Il loro "Closer/Continuation" è un disco caleidoscopico e sorprendente

Proporre al pubblico qualcosa di fresco è l'ossessione di ogni rock band longeva. Come i Porcupine Tree, gruppo «post-prog», tra vagiti hard, aneliti cosmici e improvvisazione. Steve Wilson, il fondatore, è chiaro: «Il nostro è il genere Porcupine Tree. Sono cresciuto ascoltando Donna Summer, Brook Benton, Sam Cooke, e ho introiettato il modo di cantare dei vocalist neri. Alle medie, ho colto con fastidio l'esistenza di tribù musicali interessate a un solo genere ». Richard Barbieri è convinto di una cosa: «Il disco nuovo contiene l'intero spettro delle nostre influenze. Un po' come succedeva ai Genesis nei loro album».

A 12 anni dall'ultima fatica, la band torna con un album nuovo dal titolo sibillino, Closer/Continuation (Music for Nations), anticipando una lunga tournée autunnale. La scelta artistica di Wilson, Barbieri e Gavin Harrison è eclettica e, se certi rimandi stilistici balzano all'occhio, il ventaglio delle influenze è talmente ampio che la risultante è un caleidoscopio sonoro. Barbieri è convinto che sia «un disco riuscito perché, per la prima volta, abbiamo potuto fare le cose in libertà, senza pressione o aspettative. C'è grande equilibrio tra i nostri gusti musicali, spesso agli antipodi». Steven Wilson gli fa eco. «Nessuno sapeva che avremmo fatto un disco. Abbiamo spezzato una routine che per anni ci aveva visti passare da un disco all'altro, iniziando a incidere l'album nel 2013, in un periodo che ha visto succedersi una serie di disastri globali: Brexit, presidenza Trump, pandemia, guerra. Tutte cose che impattano sulla nostra musica. Il segreto di una grande band è l'atteggiamento di serendipità. Per noi significa cercare quel piccolissimo ma fondamentale spazio in cui le nostre diverse sensibilità collimano.»

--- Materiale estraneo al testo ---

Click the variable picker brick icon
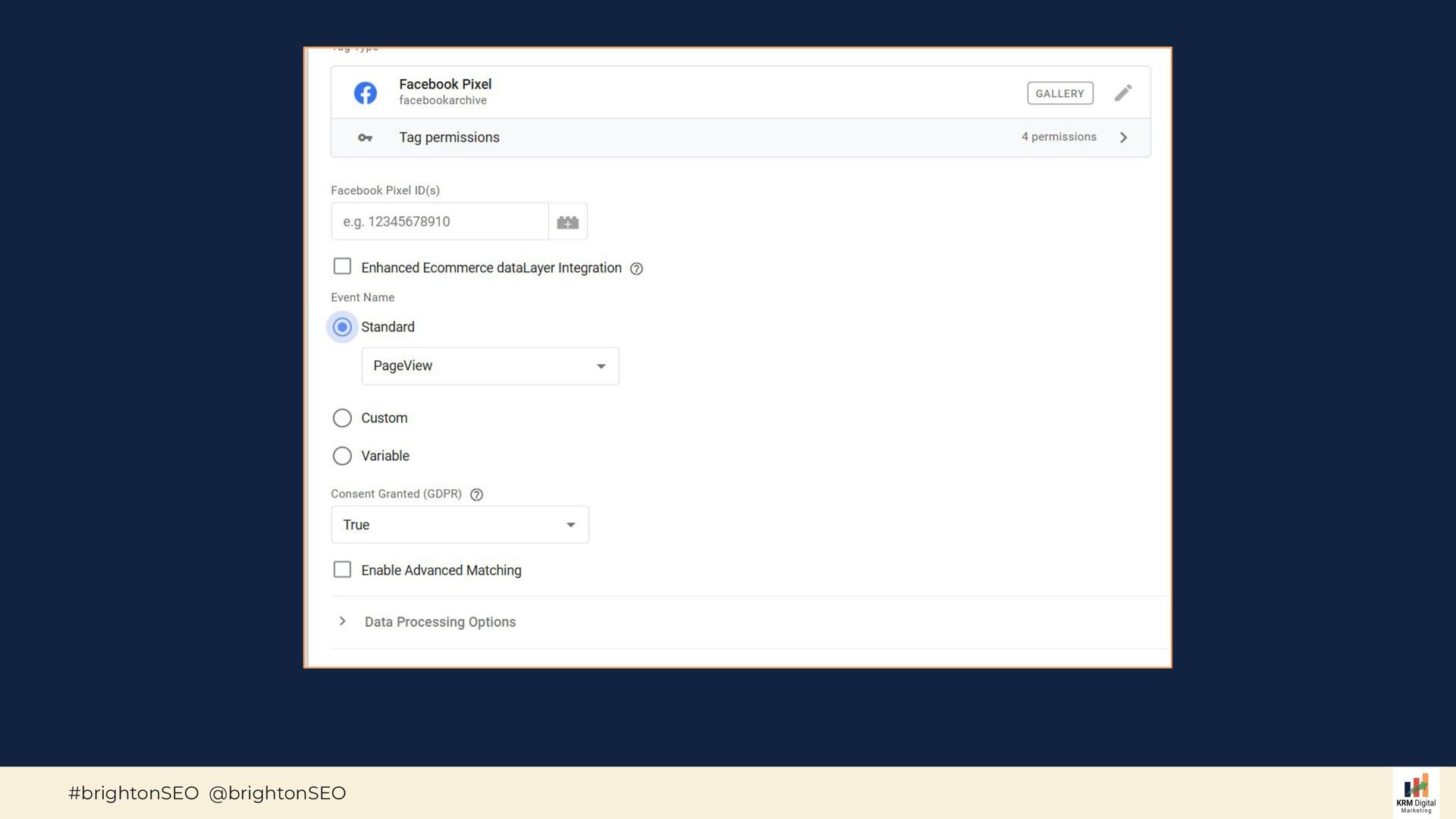 point(567,222)

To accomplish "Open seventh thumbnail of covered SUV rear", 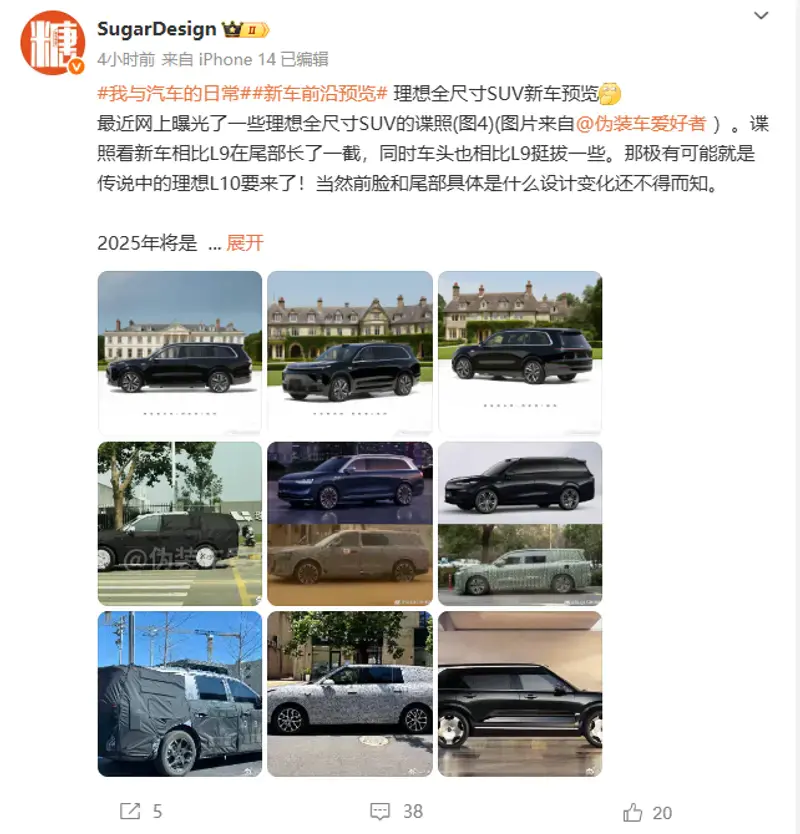I will pyautogui.click(x=180, y=694).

Closer/Continuation si apre con Harridan, che mostra immediatamente la via, un percorso allitterato in perfetto stile Porcupine Tree: poliritmia a sostegno di una vena canora che manifesta gli ascolti di Steven Wilson, compreso tanto blues, con la voce filtrata a suggerire inevitabili rimandi al Peter Gabriel dei Genesis. Harridon, giusto per non lasciare dubbi all'ascoltatore, si chiude in crescendo, con un finale hard rock lasciato all'improvvisazione. Of the new day è una ballata di sapore celtico, sostenuta da una semplice melodia che, come ci si potrebbe attendere, non è priva di spunti anomali, geniali. Le chitarre pulsanti della coda preludono al brano successivo, Rats Return, uno di quelli più marcatamente prog, al punto che si ha davvero la sensazione di fare un viaggio a ritroso nel tempo. È proprio l'imprevedibilità a fare dei Porcupine Tree un ensemble intrigante. Scostamento più drastico dal brano seguente non potrebbe esserci. Dignity, infatti, sa di certe melodie del Graham Nash dei CS&N. Nash era inglese come Wilson che, evidentemente, ha fatta propria la lezione del cantante di Manchester e, ancor più, della band del suo ex-amico fraterno David Crosby, i CPR. Herd culling è un mélange prog di folk, sperimentazione jazzrock e sonorità quasi hard. L'unico pezzo che io trovi poco interessante è Walk the Plank, ma la qualità torna ad alzarsi con Chimera's Wreck, una cavalcata di dieci minuti che prelude alla forza live della band. L'incidere è ritmicamente allitterato e dal vivo Gavin Harrison sarà libero di scatenare la sua tecnica e la sua creatività.

A questo punto, vederli in concerto a Milano il 24 ottobre è un must.